Jon Kabat-Zinn wrote, "Make sure you weave your parachute every day, rather than leave it to the time you have to jump out of the plane."
Excellent advice for skydivers and pilots. Is it also good advice for those of us who remain earthbound?
I was sitting in a room with 12 strangers, taking part in a Mindfulness Based Stress Reduction course, when I first heard about weaving our parachutes..
The reality and power of those words hit home hard.
How I chose to interpret them was life changing.
We don't have to wait till our stress levels are through the roof and we get a stomach ulcer to weave our parachute. We can take little steps every day to build up our physical and mental resilience, so that when we really need to call upon it, our parachute will open and bring us safely to earth.
When life becomes stressful, as it does and will, it sure helps to have a parachute on stand by to support us when we fall.
Leaving things until they reach boiling point, before deciding what action we need to take, doesn't cut it if our plane is going down. We're far more likely to become reactive, panicky and less focused.
So far, it seems to make sense. Right?
The thing is, I have a hunch that we don't always pay attention to common sense. That we've all been guilty at one time or another of ignoring common sense. I know I have.
Let's unpack this for a moment.
When we weave our parachute, we're taking a little time each day to nurture ourselves and build our resilience. Weaving our parachute means making ourselves a priority.
This is no easy task.
When we put our own self care first, others sometimes feel we're not attending to their needs. We frequently judge ourselves because of this. We also judge ourselves because we have so many other responsibilities and obligations to manage.
We label self care as a selfish act.
This couldn't be further from the truth and in my opinion is one of the key reasons why we don't weave our parachutes.
There's another reason too.
Research now shows, that almost half the time, our minds are 'wandering'. We're not focused on what's going on in the present moment. During these periods of 'mind wandering' we function in 'auto-pilot' mode.
We're driven by our agendas and busyness without being fully aware of what we're doing. Perhaps worrying or planning or judging and evaluating. We are literally lost in thought.
In our time-starved, stressful, busy day, it's no wonder we tend to skip packing our parachutes.
I don't think a day goes by when there isn't at least one moment of stress in my life. I suspect it's the same for most of us. While it's not always overwhelming, each day brings its share of ups and downs.
How I handle life's ups and downs today is very different to how I used to. Since I began weaving my parachute I've noticed a dramatic change in my physical and mental resilience. I call upon my resilience frequently, with encouraging results.
my top 10 weaving techniques
1. Wake up and think of one thing I'm grateful for. This helps me set a positive tone for my day.
2. Drink fresh squeezed lemon in warm water. It's an instant cleanse. Do it at least 30 minutes before you eat breakfast.

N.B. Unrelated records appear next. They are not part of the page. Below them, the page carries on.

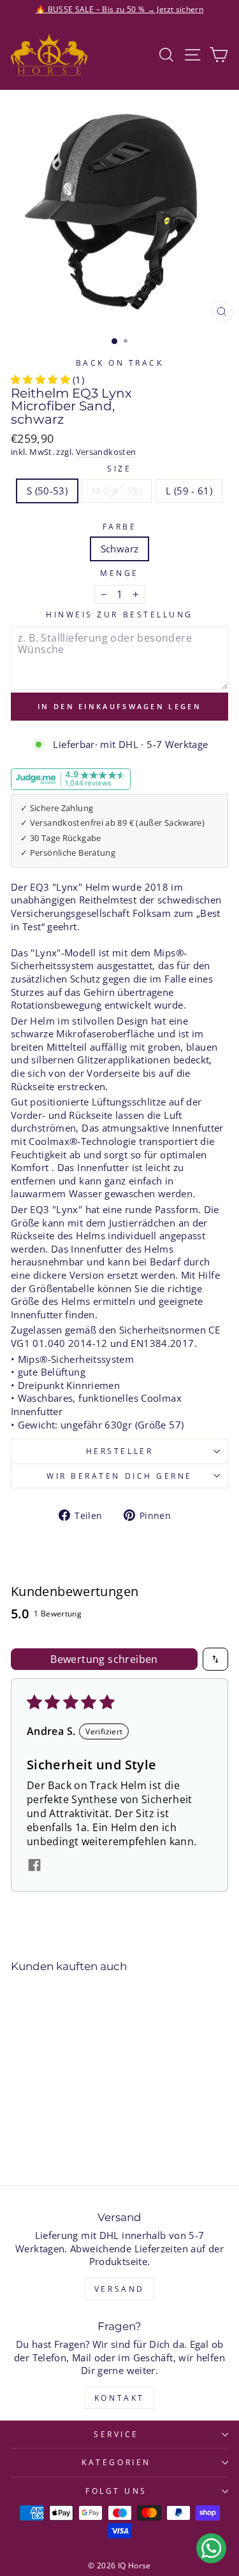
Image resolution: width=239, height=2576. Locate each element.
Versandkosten (106, 452)
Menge (119, 573)
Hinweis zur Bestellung (119, 614)
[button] (40, 380)
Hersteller (119, 1451)
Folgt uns (116, 2491)
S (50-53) (47, 490)
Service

3. Do some form of exercise every day. I like to do 30 minutes of mindful yoga. I recommend lots of back stretches. I've found having a supple spine is one of the best ways to feel youthful. I also do 30 minutes of running. If you knew me five years ago, you'd know I was the last person on earth who would ever take up running.
4. Set my intentions for the day before breakfast. I set about three intentions while I'm running. I record my intentions in a voice memo, then email them to myself.
5. Pay attention to my intentions. Execute them throughout the day. It's the best way I know to avoid procrastination.
6. Eat two or three balanced meals a day. Never skip breakfast. Don't eat before 7am or after 7pm. Eat as many 'whole' organic foods as you can. Avoid GMO food, processed white sugar, processed flour and processed salt, go easy on alcohol and caffeine.
7. Drink 1.5-2 litres of reverse osmosis water every day. I've never had a headache since I began this practice..
8. Do some form of stress management every day. I like to do 45 minutes of sitting meditation every day. I also informally meditate throughout the day.
9. Create one positive memory every day. At the end of the day, reflect on it.
10. Get enough sleep. When it's feasible, I go to bed by 9.30pm and wake up at 5.30am. Good to get eight hours. If all else fails, don't sacrifice sleep.
Now let's take a quick reality check.
Nobody is superwoman or superman. It's hard to do all of this everyday. There are times when my practice suffers. Last year when we moved to a new home, it took me months to get back into routine. So I try not to judge myself. I try to let things be.
I take things one day at a time.
I also keep the following words tucked away, in my mind. They've proved very helpful on a number of occasions:
Falling off the wagon is simply a part of practice and an opportunity to start again, right now.